The zero-inflated nature of this dataset, pulls Gamma regression off the table. The more appropriate model is a Tweedie model. Tweedie model is the standard distributions for rainfall modeling as it preserves the zeroes (Ford, 2025). The model is a special Generalized Linear Model (GLM) that acts similar to a continuous gamma distribution but can also handle the positive mass at zero (Ford, 2025).
The Tweedie model has 3 main parameters:
mu: Mean of the response
phi: Dispersion - controls the variance (higher the phi, the more variability around mu)
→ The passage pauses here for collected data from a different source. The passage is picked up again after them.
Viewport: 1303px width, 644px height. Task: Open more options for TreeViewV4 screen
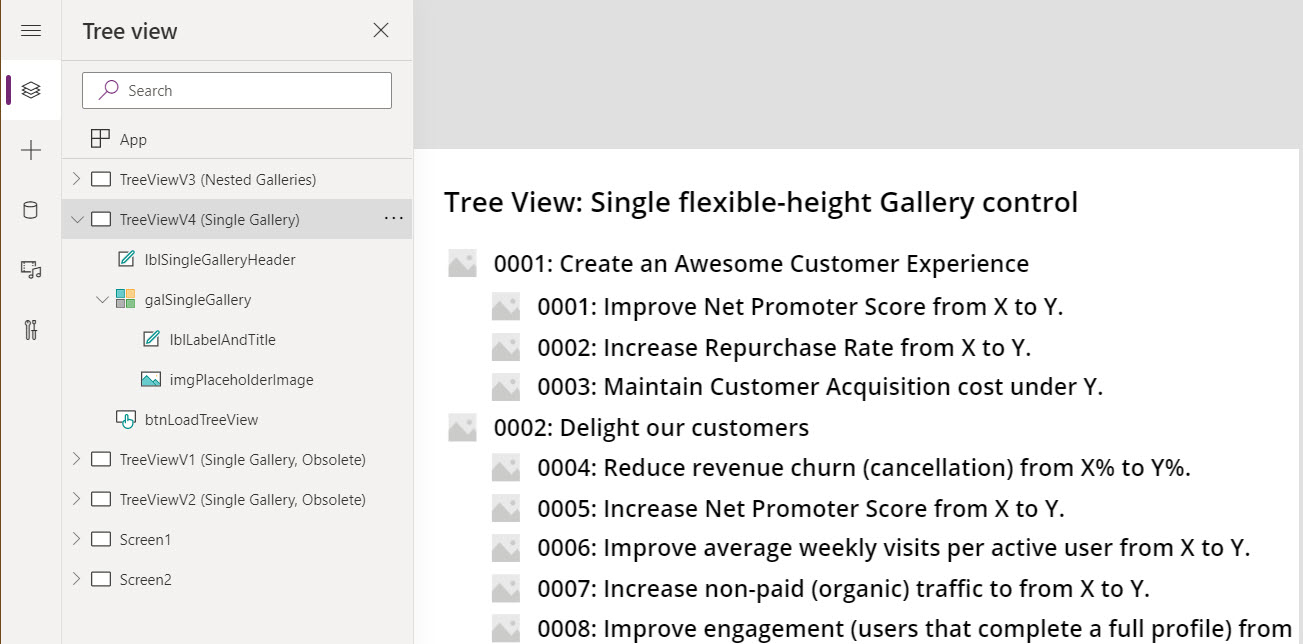coord(393,219)
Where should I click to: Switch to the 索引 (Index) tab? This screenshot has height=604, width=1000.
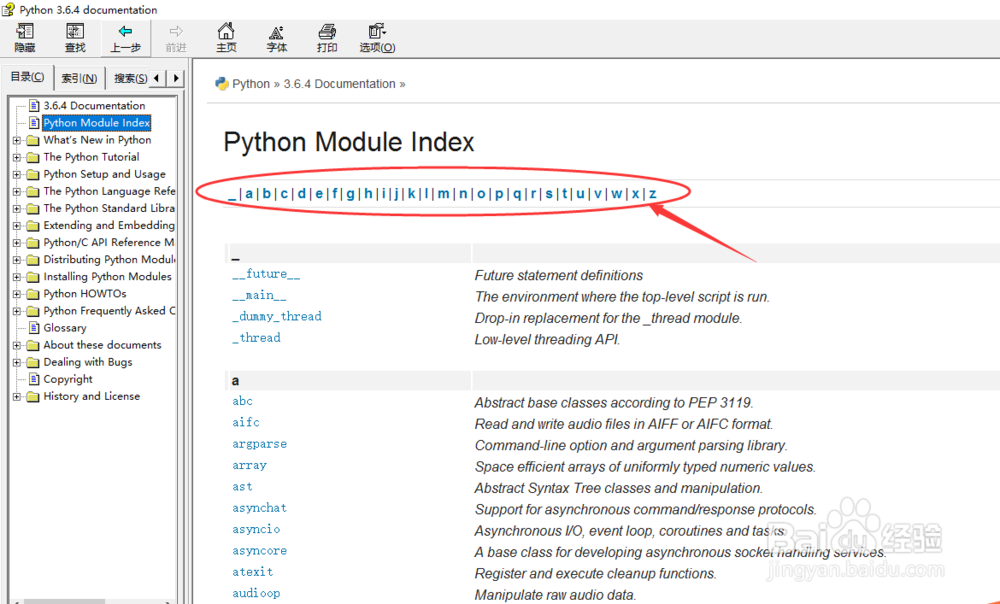tap(79, 78)
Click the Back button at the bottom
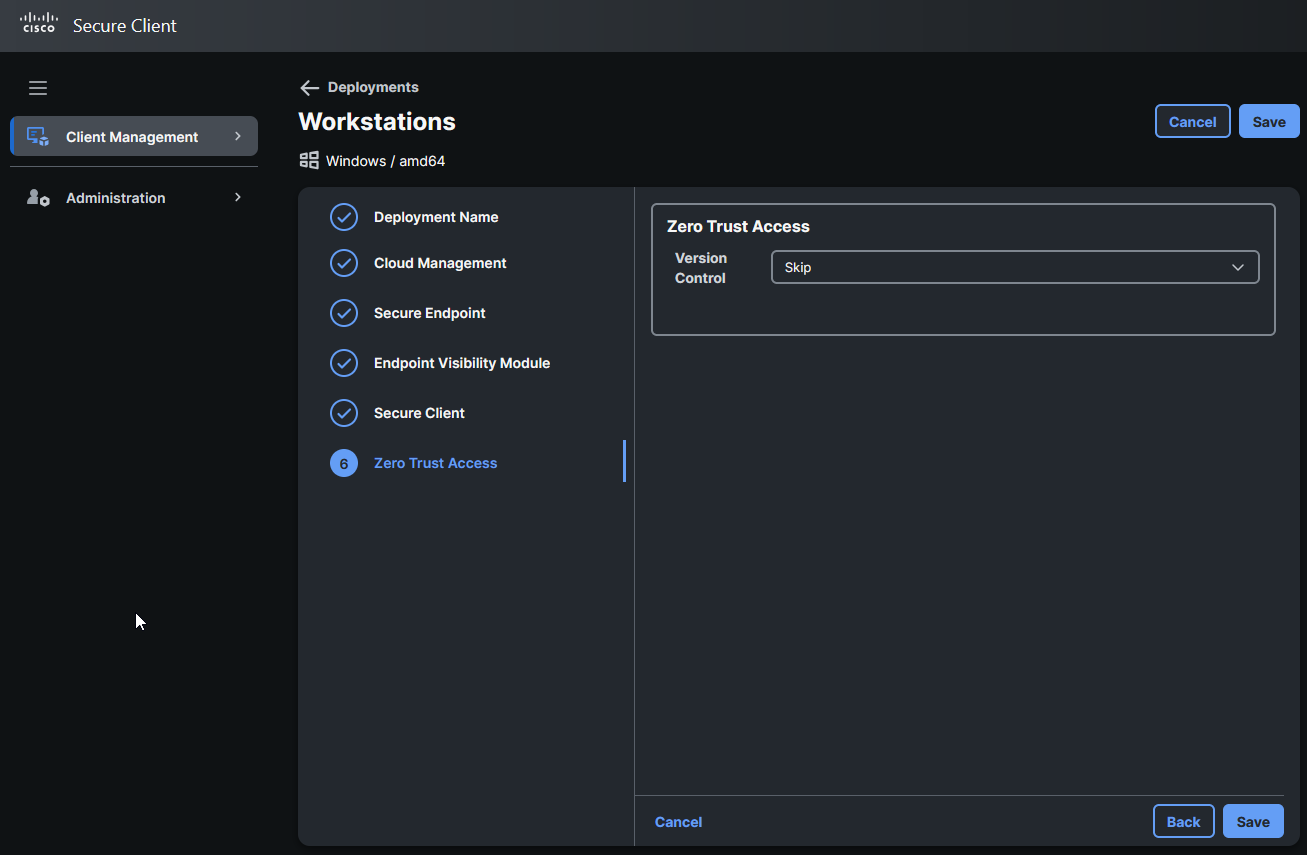This screenshot has width=1307, height=855. [x=1183, y=821]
p: Power parameter - determines the Tweedie distribution type
| P | Distribution Type |
| 0. | Normal |
| 1 | Poisson |
| (1,2) | Compound Poisson-Gamma |
| 2 | Gamma |
| 3 | Inverse Gaussian |
Simulate the Tweedie Model
Simulating data steps:
Define sample size, parameters (mu, phi, p, and betas), and predictors’ range
Set the linear predictor and its inverse
Generate a response using
rtweedie()Create a fit model
Report model summary results
Code
set.seed(123) # Set seed
# Define sample size
n = 100000
# Define the Parameters
mu <- 10
phi <- 0.5
p <- 1.5
beta_0 <- 0.5 # Intercept
beta_1 <- 1.2 # Effect of low-income percentages
beta_2 <- 1.8 # Effect of People of Color percentages
beta_3 <- 0.1 # Interaction of low-income and people of color percentages
beta_4 <- -2.3 # Effect of distance of Hurricane's path
given_parameters <- c(beta_0, beta_1, beta_2, beta_4, beta_3)
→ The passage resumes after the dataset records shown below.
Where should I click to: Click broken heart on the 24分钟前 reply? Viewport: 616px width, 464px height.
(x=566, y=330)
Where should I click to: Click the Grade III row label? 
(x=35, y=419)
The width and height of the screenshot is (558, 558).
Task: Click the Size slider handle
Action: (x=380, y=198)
# Define predictors ranges
p_lowincomepct <- runif(n, 0, 1)
p_PofC <- runif(n, 0, 1)
dist_hur <- runif(n, 0, 10)
# Set Linear predictor
log_mu = beta_0 + beta_1*p_lowincomepct + beta_2*p_PofC + beta_3*(p_lowincomepct*p_PofC) + beta_4*dist_hur
# Inverse of linear predictor
mu = exp(log_mu)
# Generate response with rtweedie
flooding <- rtweedie(n = n, mu = mu, phi = 1, power = 1.5)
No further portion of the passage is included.